There’s a lot of hype, misinformation, and unrealistic expectations when it comes to playing sports in college. I did my homework and found the top college recruiting myths that need to be busted. Parents and athletes, take note:
Myth #1: High school coaches will get you recruited. Your athlete is the only one responsible for his recruitment. Coaches can help, certainly, and provide guidance, but it is the athlete’s job to market him/herself.
Myth #2: Grades won’t matter if you are a really good athlete. Of course, top athletes will be pursued more vigorously, but most colleges want athletes who are also good students. Low grades can indeed keep you out of some schools. I’ve known many athletes who had to settle for junior colleges because of their grades.
Myth #3: Scholarships will find you. No matter how talented your child is, she must take a proactive approach. Don’t wait for colleges to call you because there are tons of athletes out there and coaches may not find you. Sending coaches emails, letters, and sharing stats and highlight videos is the best way to get your name out there to college coaches.
Myth #4: Your child will be “discovered” at showcases, camps, and clinics. Most of the time, college scouts attend showcases to see prospects they already know about, not to sniff out new ones. To make the most of these opportunities, be sure your child chooses showcases that their chosen schools will be attending, and let the coaches know that he/she is attending and would love to meet the coach in person.
Myth #5: Division 3 schools don’t offer scholarships. All three of my kids played Division 3 sports so I know for a fact that even though they don’t offer athletic scholarships, they still offer financial aid and academic scholarships.
Myth #6: Division 3 schools have weaker programs than D2 and D1 colleges. If you are only considering D1 schools just because they are D1, you are limiting your options. There are many top D2 or D3 teams that have the same caliber of athlete as a mid-tier D1 program. The main difference between divisions is focus on the sport and school and the amount of scholarships they have to offer.
Myth #7: Your child’s high school coach knows if your child can play in college.Some coaches are very knowledgeable about college recruiting; some are not. Many haven’t played the sport in college and only think D1 when it comes to recruiting. However, there are many factors that determine if an athlete plays in college, and your high school coach may not be fully aware of all the options.
Myth #8: If your child is not contacted by college coaches, he/she is not good enough to play in college. We once had a recruiting expert tell us that if our child really wanted to play in college and was willing to go anywhere, the chances are excellent that he/she could play. If your child is not being recruited, it may be just because coaches don’t know who your child is. The more your child puts himself/herself out there, the more opportunities she will have to find a school where he/she can play. It’s all a matter of finding the right fit.

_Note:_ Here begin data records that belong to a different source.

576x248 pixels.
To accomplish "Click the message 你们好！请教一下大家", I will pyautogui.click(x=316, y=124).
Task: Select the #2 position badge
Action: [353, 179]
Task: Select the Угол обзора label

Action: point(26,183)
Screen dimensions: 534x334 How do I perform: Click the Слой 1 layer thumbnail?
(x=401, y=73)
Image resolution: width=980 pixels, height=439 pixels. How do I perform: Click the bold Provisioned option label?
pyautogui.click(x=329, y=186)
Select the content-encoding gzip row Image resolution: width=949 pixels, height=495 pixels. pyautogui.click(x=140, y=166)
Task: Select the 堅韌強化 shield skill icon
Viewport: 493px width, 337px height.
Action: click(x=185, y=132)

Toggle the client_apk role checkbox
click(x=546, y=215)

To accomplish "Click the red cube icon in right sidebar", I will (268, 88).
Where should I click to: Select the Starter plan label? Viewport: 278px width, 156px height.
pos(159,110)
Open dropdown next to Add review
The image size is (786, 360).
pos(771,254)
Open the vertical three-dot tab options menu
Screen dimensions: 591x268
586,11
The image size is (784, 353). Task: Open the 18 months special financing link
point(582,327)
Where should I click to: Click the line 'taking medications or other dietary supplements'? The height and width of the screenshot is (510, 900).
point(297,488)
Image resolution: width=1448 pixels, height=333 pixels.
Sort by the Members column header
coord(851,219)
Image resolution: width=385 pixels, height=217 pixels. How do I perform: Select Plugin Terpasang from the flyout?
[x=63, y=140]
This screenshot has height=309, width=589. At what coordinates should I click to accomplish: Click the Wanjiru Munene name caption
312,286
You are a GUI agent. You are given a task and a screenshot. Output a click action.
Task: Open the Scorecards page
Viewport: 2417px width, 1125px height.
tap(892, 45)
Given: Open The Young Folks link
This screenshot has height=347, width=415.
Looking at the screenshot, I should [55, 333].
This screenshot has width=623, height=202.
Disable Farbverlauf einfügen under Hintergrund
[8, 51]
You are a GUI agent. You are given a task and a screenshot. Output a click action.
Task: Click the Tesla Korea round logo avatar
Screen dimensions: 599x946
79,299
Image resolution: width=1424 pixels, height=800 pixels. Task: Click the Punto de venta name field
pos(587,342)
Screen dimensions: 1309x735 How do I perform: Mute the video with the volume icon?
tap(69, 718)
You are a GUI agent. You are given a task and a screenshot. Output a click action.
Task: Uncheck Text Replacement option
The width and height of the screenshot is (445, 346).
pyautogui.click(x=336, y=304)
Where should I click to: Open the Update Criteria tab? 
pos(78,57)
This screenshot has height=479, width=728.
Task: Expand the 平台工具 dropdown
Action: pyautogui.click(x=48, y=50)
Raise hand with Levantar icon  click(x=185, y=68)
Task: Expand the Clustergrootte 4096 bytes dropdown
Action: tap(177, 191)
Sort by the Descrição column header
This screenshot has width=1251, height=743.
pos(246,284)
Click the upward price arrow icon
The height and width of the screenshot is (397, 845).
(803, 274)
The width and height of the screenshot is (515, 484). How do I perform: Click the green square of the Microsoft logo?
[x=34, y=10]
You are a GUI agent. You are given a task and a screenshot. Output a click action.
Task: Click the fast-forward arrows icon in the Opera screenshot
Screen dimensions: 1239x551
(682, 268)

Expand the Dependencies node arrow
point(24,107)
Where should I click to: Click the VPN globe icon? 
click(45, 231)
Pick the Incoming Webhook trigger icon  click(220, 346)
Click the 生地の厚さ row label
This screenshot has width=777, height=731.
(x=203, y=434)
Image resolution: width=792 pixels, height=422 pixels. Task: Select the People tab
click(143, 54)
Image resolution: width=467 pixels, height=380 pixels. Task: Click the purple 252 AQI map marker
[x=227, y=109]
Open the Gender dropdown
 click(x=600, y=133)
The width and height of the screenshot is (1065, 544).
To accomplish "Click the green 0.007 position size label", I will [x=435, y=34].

Myth #9: If your child gets a letter from a coach, he/she is being recruited and will receive a scholarship. Coaches send out letters and emails to thousands of athletes in order to generate interest in their school. However, don’t overlook the opportunity this presents. It can be the start of a relationship with a coach. When your child starts receiving personalized emails, phone calls, and visits, he is being recruited!
Myth 10: The Full Ride. Just because your child gets a scholarship for one year doesn’t mean it automatically lasts for four years. I’ve known students who for one reason or another have lost their scholarships. By definition, a scholarship is a one-year renewable grant. Renewals are not automatic, and the college must notify the student in writing by July 1 of his scholarship status. Therefore, even the mythical "full ride" is only guaranteed for one year.
Myth #11: Your child will get a scholarship only if he/she is an elite player. Most scholarships that are given out are not full because partial scholarships allow schools to distribute scholarship money among many players and thus draw in more players. Academic scholarships are also an alternative to an athletic scholarship, which can be offered in full or in conjunction with an athletic scholarship.
Here’s the bottom line, parents: if your child wants to play in college after playing in high school and is willing to do the work looking for schools, marketing themselves, and will consider schools he never thought of, there’s a good chance he can play. It’s up to him to decide just how much he wants it.